Radikale Hindus lässt die BJP-Regierung in der Regel gewähren. Die
Kongress-Partei hatte deshalb die Nominierung eines Hindu-Hardliners
erwartet und mit der Nominierung eines eigenen Kandidaten gewartet.
Kovind, der aus der radikalen BJP-Kaderorganistion RSS stammt, hatte sich
in Maßen für die als unrein geltenden Dalits eingesetzt. Damit konnte die
Kongress-Partei selbst auch nur eine kastenlose Politikerin, Meira Kumar,
nominieren. Die 72-jährige Tochter des früheren Dalit-Führers Jagjivan Ram
war zuvor Indiens erste weibliche Parlamentspräsidentin gewesen. Wie Kovind
gehörte sie auch zeitweilig dem diplomatischen Korps an.

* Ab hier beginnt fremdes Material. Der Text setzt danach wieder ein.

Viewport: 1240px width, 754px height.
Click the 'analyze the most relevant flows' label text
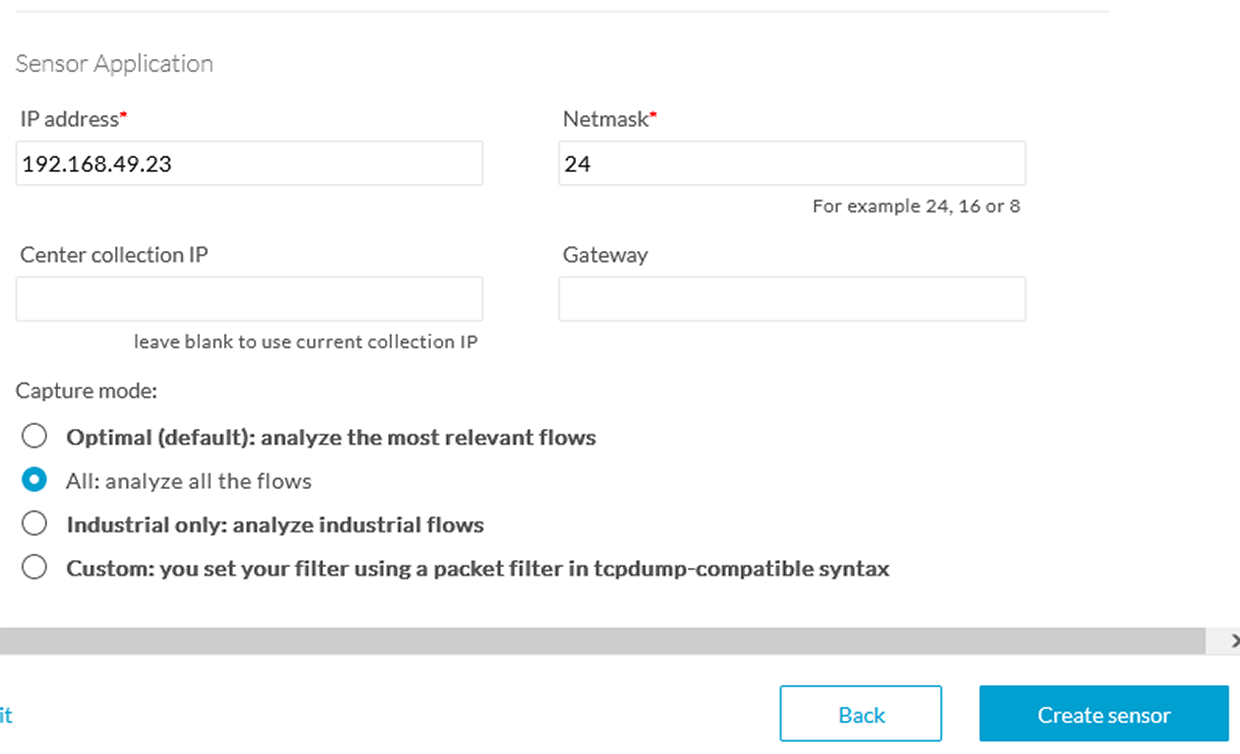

Somit standen sich erstmals bei einer indischen Präsidentschaftswahl zwei
Dalit-Kandidaten gegenüber. Mit Kocheril Raman Narayanan war schon von 1997
bis 2002 erstmals ein Kastenloser Staatspräsident gewesen. Es wird nicht
erwartet, dass sich mit einem Dalit an der Staatsspitze das Leben der rund
250 Millionen Dalits in Indien grundsätzlich verbessert.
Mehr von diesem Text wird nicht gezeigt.